__Exercise instructions__: Filter the entries below down to the lines that hold "Collapse".

__Extracted entries__:

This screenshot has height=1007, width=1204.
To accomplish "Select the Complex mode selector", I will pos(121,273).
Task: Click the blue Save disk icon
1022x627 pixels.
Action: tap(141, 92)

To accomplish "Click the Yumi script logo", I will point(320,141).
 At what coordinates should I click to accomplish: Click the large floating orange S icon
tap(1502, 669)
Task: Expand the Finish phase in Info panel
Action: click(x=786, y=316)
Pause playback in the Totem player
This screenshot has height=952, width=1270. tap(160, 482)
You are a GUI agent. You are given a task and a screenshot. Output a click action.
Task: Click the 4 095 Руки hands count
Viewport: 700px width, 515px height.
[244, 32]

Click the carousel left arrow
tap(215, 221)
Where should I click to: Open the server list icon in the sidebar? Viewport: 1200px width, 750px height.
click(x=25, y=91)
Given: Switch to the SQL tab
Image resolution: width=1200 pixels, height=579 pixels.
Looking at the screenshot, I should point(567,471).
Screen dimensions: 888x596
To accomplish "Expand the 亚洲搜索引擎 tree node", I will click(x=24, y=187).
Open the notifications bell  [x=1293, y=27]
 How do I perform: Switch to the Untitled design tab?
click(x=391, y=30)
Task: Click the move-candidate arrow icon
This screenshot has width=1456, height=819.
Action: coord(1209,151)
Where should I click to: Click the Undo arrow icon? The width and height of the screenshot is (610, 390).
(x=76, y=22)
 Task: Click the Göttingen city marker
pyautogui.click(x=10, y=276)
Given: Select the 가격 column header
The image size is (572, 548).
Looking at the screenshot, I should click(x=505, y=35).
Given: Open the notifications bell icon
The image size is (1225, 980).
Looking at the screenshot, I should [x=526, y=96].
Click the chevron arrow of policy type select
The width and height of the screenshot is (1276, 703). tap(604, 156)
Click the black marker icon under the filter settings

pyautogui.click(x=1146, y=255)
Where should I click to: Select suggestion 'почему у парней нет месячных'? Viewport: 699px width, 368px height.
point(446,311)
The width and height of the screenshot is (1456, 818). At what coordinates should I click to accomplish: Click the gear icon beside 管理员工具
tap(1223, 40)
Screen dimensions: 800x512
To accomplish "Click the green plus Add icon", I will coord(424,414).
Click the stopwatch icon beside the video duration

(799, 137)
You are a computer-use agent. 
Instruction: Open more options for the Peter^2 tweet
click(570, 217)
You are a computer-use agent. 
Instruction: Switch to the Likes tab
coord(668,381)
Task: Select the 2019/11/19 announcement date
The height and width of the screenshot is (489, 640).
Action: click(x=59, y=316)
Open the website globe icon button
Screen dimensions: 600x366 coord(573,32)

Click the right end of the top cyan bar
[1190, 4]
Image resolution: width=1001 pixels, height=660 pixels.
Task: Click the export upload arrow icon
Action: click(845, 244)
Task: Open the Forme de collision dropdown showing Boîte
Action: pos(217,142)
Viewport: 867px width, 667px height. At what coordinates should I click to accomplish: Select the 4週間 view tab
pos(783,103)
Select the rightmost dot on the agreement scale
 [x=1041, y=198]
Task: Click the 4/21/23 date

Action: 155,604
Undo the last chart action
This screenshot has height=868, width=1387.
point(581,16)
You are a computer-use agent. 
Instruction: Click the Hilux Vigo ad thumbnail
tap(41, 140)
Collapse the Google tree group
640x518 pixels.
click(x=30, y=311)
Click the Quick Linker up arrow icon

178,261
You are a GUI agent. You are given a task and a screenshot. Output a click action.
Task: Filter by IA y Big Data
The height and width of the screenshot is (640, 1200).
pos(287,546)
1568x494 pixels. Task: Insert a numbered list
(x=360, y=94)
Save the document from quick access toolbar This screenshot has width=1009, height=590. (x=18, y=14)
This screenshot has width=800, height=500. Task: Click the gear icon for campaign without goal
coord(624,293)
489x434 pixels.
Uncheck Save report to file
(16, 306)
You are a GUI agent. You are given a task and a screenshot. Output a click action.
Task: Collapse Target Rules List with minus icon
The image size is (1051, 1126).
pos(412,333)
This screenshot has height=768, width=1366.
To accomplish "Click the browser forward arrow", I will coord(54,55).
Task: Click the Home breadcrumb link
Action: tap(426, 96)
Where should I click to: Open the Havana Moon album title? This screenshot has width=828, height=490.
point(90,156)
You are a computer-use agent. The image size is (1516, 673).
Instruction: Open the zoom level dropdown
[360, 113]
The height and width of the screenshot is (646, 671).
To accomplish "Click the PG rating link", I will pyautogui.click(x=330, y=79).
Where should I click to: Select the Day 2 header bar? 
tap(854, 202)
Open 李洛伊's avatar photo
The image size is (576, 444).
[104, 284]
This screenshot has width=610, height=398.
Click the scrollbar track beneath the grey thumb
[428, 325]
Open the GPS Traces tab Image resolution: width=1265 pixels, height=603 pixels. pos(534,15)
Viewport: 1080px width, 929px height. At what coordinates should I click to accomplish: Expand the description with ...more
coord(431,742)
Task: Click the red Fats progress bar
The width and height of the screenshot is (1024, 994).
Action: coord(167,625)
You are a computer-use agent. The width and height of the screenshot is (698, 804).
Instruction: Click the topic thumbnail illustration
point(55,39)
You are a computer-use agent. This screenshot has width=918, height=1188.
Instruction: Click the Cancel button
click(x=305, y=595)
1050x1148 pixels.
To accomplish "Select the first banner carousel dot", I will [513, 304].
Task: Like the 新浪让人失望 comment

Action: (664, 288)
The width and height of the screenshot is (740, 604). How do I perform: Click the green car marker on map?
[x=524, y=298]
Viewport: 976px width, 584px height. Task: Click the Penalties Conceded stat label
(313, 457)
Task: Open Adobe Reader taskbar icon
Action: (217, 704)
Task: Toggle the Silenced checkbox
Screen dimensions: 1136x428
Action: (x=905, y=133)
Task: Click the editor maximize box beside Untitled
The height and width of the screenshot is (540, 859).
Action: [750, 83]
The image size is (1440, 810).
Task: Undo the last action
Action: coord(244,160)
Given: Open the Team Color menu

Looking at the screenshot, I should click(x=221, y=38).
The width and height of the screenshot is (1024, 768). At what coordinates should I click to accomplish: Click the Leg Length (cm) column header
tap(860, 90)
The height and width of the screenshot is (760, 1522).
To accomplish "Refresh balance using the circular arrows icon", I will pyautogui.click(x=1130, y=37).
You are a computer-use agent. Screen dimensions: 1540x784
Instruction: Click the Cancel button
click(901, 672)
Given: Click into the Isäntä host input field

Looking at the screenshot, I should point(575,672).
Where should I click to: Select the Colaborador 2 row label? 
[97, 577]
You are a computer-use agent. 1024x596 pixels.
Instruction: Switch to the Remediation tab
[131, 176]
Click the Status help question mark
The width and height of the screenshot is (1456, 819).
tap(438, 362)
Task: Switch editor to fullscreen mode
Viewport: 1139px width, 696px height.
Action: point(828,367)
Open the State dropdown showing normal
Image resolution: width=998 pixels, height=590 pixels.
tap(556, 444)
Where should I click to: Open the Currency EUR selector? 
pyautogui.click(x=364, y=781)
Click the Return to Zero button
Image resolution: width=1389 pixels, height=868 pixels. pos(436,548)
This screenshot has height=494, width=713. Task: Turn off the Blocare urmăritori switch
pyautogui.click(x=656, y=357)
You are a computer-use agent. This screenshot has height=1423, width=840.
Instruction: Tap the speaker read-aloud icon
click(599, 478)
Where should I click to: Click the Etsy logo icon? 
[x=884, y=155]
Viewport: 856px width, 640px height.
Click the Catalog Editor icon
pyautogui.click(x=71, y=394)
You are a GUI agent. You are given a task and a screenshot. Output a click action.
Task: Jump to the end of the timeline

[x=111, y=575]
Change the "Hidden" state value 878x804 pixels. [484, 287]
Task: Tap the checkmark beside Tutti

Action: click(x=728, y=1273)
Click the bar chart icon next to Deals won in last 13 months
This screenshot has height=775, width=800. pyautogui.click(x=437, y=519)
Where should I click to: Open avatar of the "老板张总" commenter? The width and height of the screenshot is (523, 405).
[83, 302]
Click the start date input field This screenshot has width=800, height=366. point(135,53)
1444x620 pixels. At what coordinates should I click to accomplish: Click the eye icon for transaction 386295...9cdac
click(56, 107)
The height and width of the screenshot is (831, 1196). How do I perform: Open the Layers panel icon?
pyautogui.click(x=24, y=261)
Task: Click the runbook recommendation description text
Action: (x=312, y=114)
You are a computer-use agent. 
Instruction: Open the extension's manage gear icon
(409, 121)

__Exercise solution__:
Collapse the Google tree group
Task: Collapse Target Rules List with minus icon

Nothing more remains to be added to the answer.